In previous studies, we found that rhein lysinate (RHL; the salt of rhein and lysine, easily dissolved in water) inhibited the growth of tumor cells in breast and ovarian cancer and hepatocellular carcinoma. This study aimed to investigate the effect of RHL on the growth of human cervical carcinoma He La cells and any underlying mechanisms. RHL inhibited the growth of He La cells in a dose- and time-dependent manner. It was also noted that RHL induced apoptosis in He La cells in a dose-dependent manner. Mechanistically, RHL triggered He La cell apoptosis by increasing the levels of cleaved poly ADP-ribose polymerase (PARP) and caspase-3/7. In addition, the activation of p38 mitogen-activated protein kinase (MAPK) and c-Jun NH2-terminal kinase (JNK) was a critical mediator in RHL-induced growth inhibition.
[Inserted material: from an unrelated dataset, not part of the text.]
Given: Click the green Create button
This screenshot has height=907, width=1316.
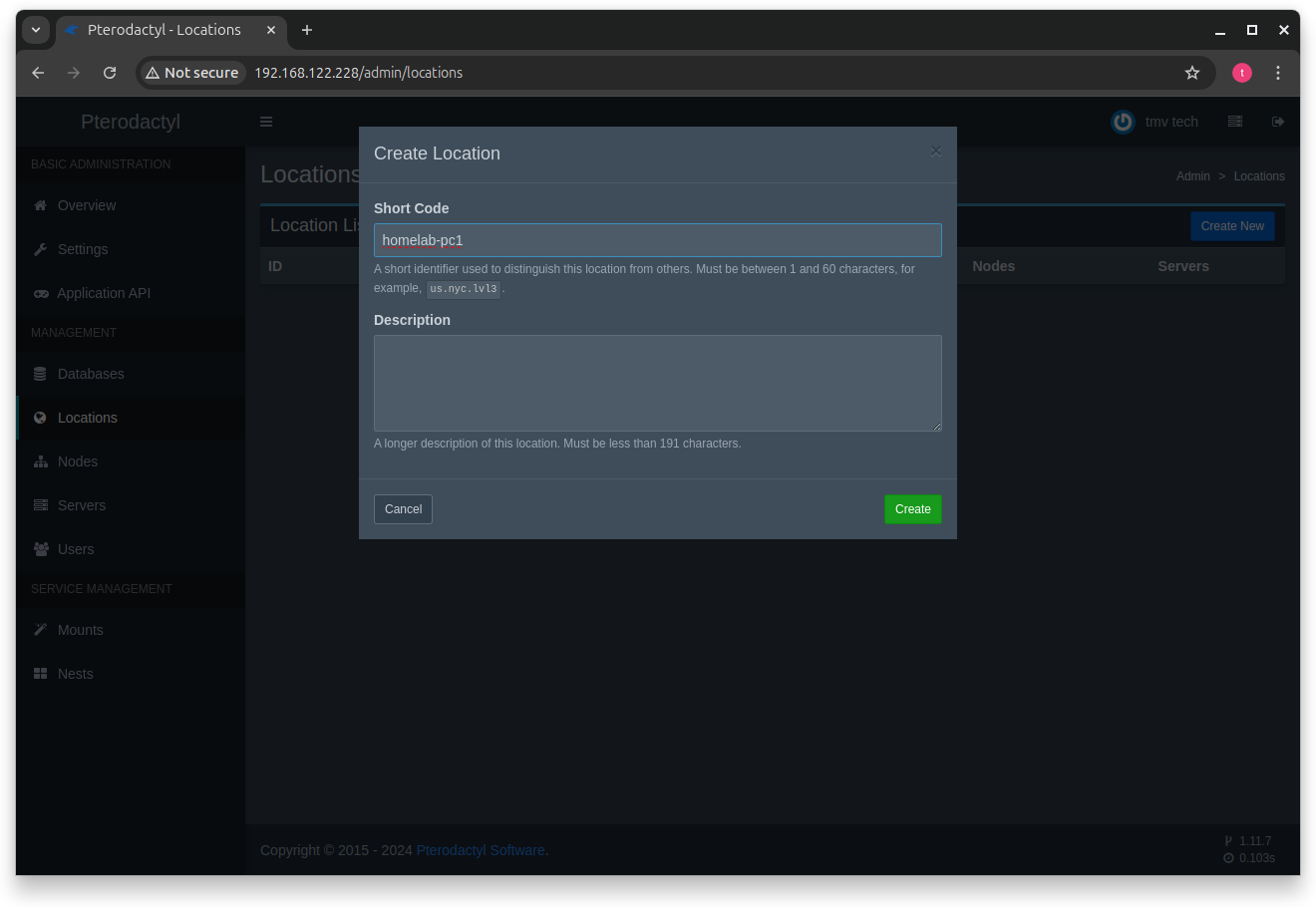Looking at the screenshot, I should 912,509.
Inhibition of the expression of p38 MAPK and JNK by pharmacological inhibitors reversed RHL-induced growth inhibition by decreasing the level of cleaved PARP and caspase-3/7. Phosphorylation of the extracellular signal-related kinase (ERK) was increased by RHL; conversely, the MEK inhibitor which inhibits ERK activity, synergistically enhanced RHL-induced growth inhibition in He La cells. The results showed that RHL inhibits He la cell growth through the activation of p38 MAPK and JNK, and is a potential chemotherapeutic agent for cervical cancer.